Vom Kriegsdienst blieb er wegen seiner jüdischen Ehe befreit, im Stuttgarter US-Konsulat fand er Arbeit, ehe dieses 1941 geschlossen wurde. Kurz vor Kriegsende tauchte das Ehepaar ab, Else Eberle entging knapp der Deportation in das KZ Theresienstadt. Unterschlupf fanden sie unter anderem auf dem Dachboden beim Vorsteher des Bahnhofs Wildpark im Stuttgarter Westen. Bei Luftalarm suchten sie Sicherheit in der Betonröhre am Ende der Heslacher Wasserfälle. Das Leben geriet zum Versteckspiel – ein Spiel, bei dem es um Leben und Tod ging.

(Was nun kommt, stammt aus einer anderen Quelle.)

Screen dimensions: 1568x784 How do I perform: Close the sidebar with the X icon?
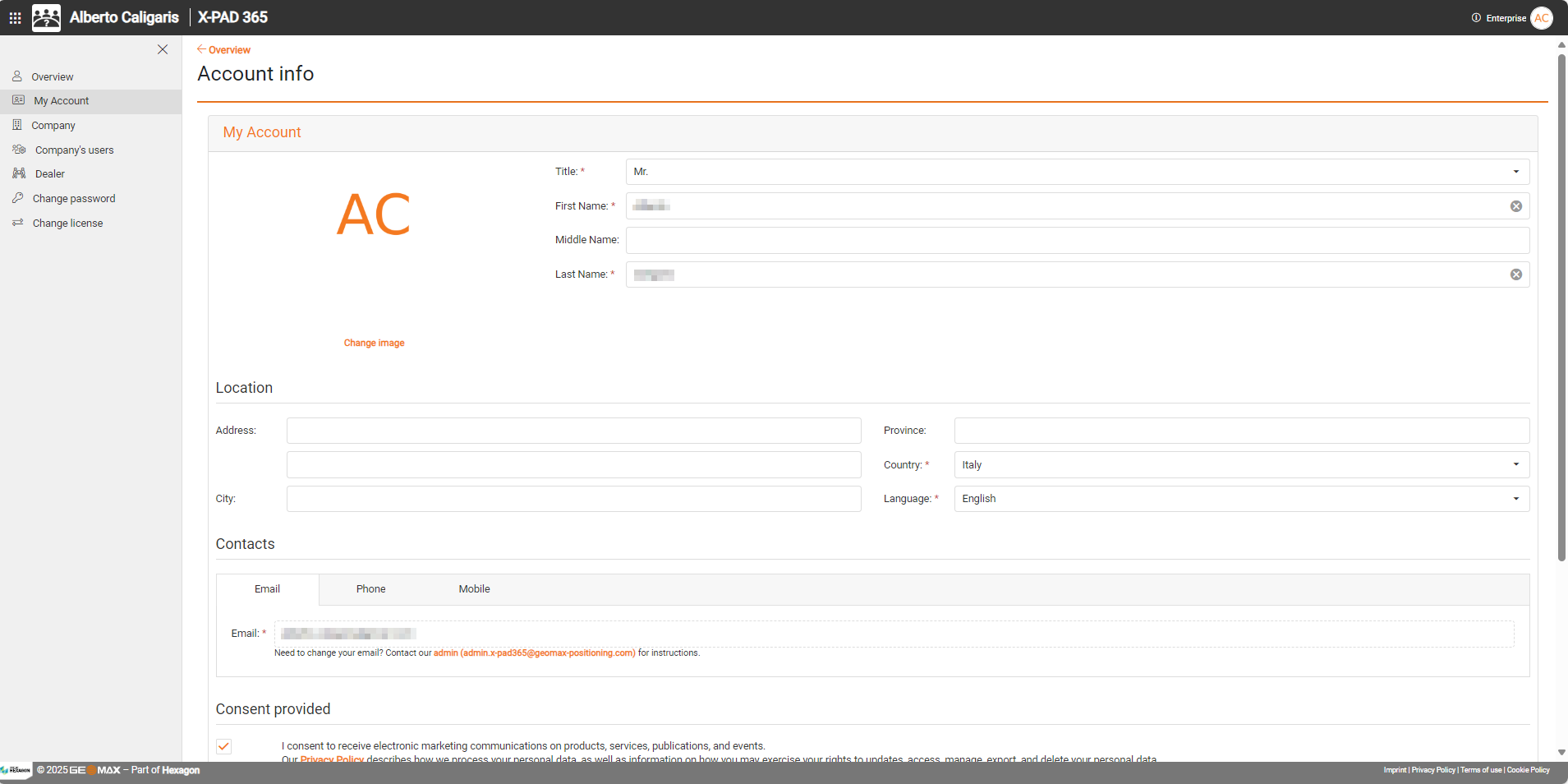(x=163, y=49)
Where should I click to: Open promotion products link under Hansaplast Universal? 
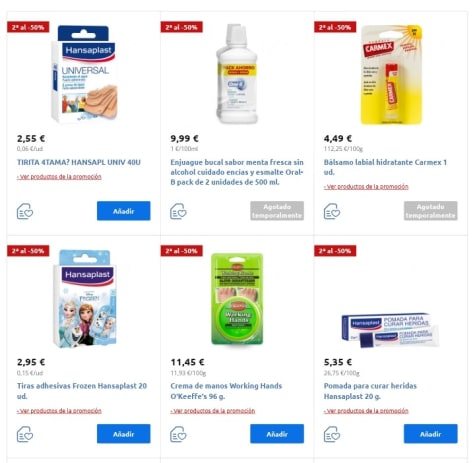pos(59,177)
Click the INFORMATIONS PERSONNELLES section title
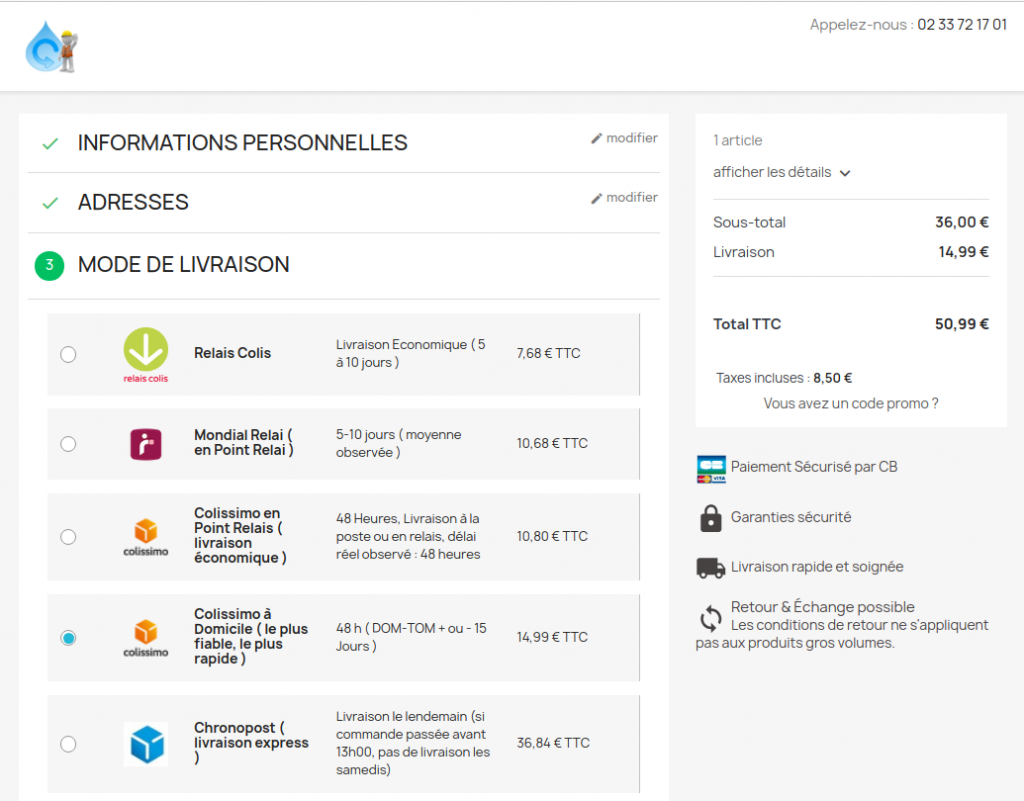 coord(243,142)
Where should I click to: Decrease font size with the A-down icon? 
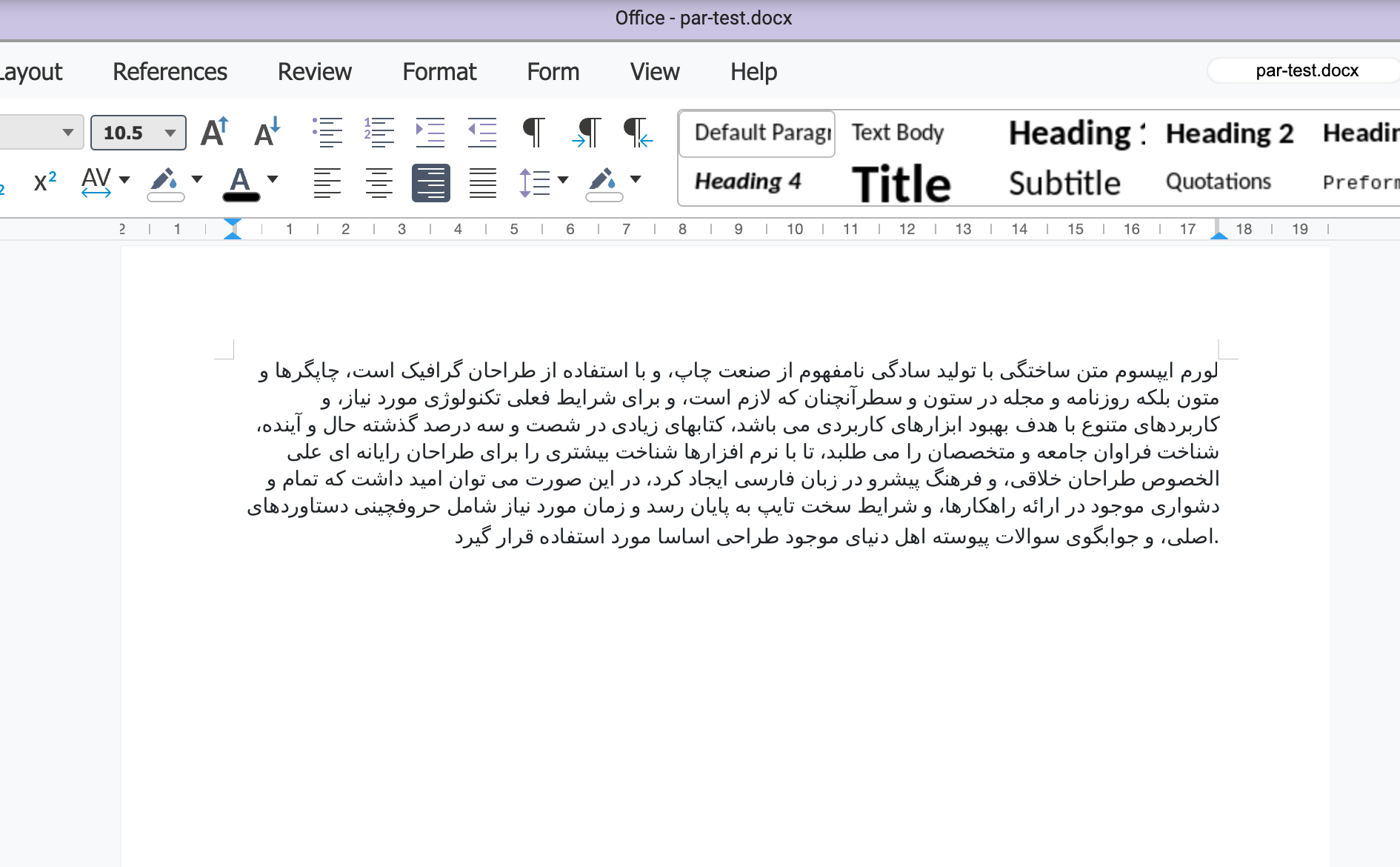coord(267,133)
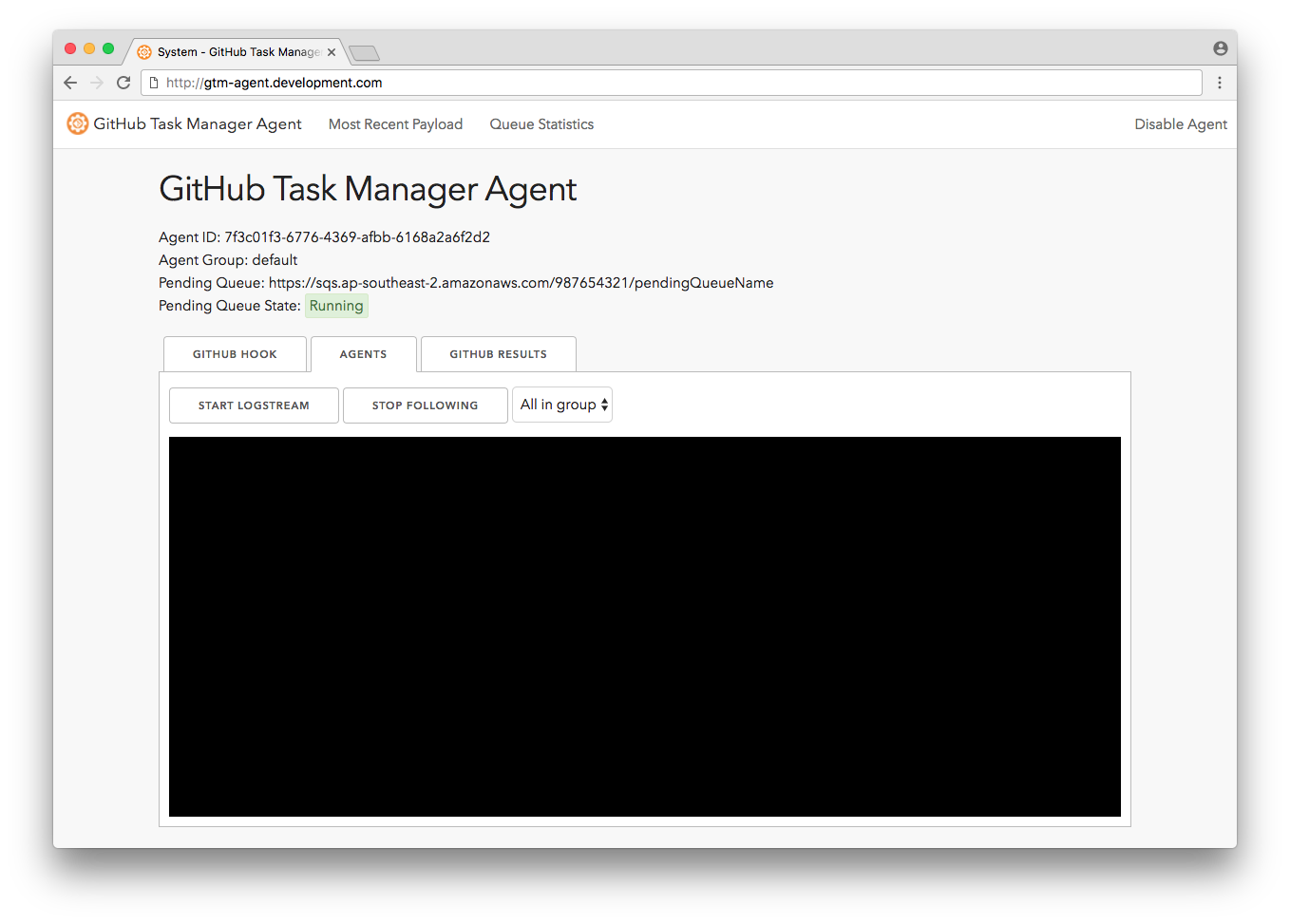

Mit dem Kriegsende kam die Lebenswende: Weil Eberle der NS-Diktatur widerstanden hatte, bestimmten ihn die Amerikaner zu einem von drei Lizenzträgern für die neue Stuttgarter Zeitung. Obwohl er parteilos war, ordneten sie ihn der Sozialdemokratie zu. Es folgten mehrere Rochaden, in deren Verlauf der alte Freund und Förderer Erich Schairer an seine Seite trat. Die beiden vollbrachten eine kulturpolitische Großtat: die Rettung des Cotta-Archivs und dessen Übereignung an die Deutsche Schillergesellschaft. Cotta war der Verleger Schillers und Goethes gewesen, überhaupt der deutschen Klassik. Nach Schairers Tod regierte allein Eberle im Tagblatt-Turm, dem Zuhause der Stuttgarter Zeitung. 1986 starb Josef Eberle, drei Jahre später seine Frau Else.